• _Activity_:
Each line from the one containing "[appstore] (24, 2551)" through the last line of the material below is to be transcribed exactly, with nothing else included.

• _Available data_:
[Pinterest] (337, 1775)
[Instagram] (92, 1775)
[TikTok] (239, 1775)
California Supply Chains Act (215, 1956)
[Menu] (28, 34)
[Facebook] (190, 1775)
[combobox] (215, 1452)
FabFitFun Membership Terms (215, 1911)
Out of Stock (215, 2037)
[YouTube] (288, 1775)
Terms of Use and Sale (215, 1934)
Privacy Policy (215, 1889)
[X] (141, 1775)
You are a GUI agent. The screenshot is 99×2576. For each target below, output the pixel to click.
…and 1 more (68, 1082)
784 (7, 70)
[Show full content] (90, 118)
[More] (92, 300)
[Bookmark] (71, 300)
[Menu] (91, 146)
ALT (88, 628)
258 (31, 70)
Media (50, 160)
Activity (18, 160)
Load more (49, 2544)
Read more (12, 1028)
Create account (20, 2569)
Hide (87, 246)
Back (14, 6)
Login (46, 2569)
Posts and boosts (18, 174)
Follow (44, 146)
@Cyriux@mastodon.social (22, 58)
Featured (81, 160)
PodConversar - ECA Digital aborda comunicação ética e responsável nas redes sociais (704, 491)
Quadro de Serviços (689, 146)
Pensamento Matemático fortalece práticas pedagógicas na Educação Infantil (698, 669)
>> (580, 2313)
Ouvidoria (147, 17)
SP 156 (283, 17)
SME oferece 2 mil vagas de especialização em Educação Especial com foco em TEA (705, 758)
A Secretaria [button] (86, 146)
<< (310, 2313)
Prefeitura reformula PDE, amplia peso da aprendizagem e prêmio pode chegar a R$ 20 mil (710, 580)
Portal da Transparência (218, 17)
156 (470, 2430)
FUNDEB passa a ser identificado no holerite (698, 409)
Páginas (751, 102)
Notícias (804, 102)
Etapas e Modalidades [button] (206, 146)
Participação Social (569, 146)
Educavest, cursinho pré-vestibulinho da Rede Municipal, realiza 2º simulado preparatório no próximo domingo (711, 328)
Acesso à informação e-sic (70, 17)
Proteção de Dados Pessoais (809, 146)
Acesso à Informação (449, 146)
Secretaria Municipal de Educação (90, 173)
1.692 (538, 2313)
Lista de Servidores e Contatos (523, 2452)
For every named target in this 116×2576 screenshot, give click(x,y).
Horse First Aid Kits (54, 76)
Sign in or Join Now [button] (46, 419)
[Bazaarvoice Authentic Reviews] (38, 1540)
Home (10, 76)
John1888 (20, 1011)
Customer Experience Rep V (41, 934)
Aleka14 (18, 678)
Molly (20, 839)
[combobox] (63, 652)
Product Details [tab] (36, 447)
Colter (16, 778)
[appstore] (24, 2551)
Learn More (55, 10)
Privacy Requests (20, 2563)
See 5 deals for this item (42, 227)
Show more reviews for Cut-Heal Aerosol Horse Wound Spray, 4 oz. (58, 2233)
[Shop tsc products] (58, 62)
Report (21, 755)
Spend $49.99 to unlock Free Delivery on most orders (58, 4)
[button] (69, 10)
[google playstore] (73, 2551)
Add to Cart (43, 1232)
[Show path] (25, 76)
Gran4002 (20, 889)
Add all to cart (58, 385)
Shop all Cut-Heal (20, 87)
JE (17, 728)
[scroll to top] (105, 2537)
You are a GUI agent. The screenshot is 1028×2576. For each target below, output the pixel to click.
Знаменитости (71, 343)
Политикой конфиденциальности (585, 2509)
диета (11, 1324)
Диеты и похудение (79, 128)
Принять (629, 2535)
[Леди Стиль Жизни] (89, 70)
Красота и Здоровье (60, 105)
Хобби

• _Expected answer_:
[appstore] (24, 2551)
Learn More (55, 10)
Privacy Requests (20, 2563)
See 5 deals for this item (42, 227)
Show more reviews for Cut-Heal Aerosol Horse Wound Spray, 4 oz. (58, 2233)
[Shop tsc products] (58, 62)
Report (21, 755)
Spend $49.99 to unlock Free Delivery on most orders (58, 4)
[button] (69, 10)
[google playstore] (73, 2551)
Add to Cart (43, 1232)
[Show path] (25, 76)
Gran4002 (20, 889)
Add all to cart (58, 385)
Shop all Cut-Heal (20, 87)
JE (17, 728)
[scroll to top] (105, 2537)
You are a GUI agent. The screenshot is 1028×2576. For each target below, output the pixel to click.
Знаменитости (71, 343)
Политикой конфиденциальности (585, 2509)
диета (11, 1324)
Диеты и похудение (79, 128)
Принять (629, 2535)
[Леди Стиль Жизни] (89, 70)
Красота и Здоровье (60, 105)
Хобби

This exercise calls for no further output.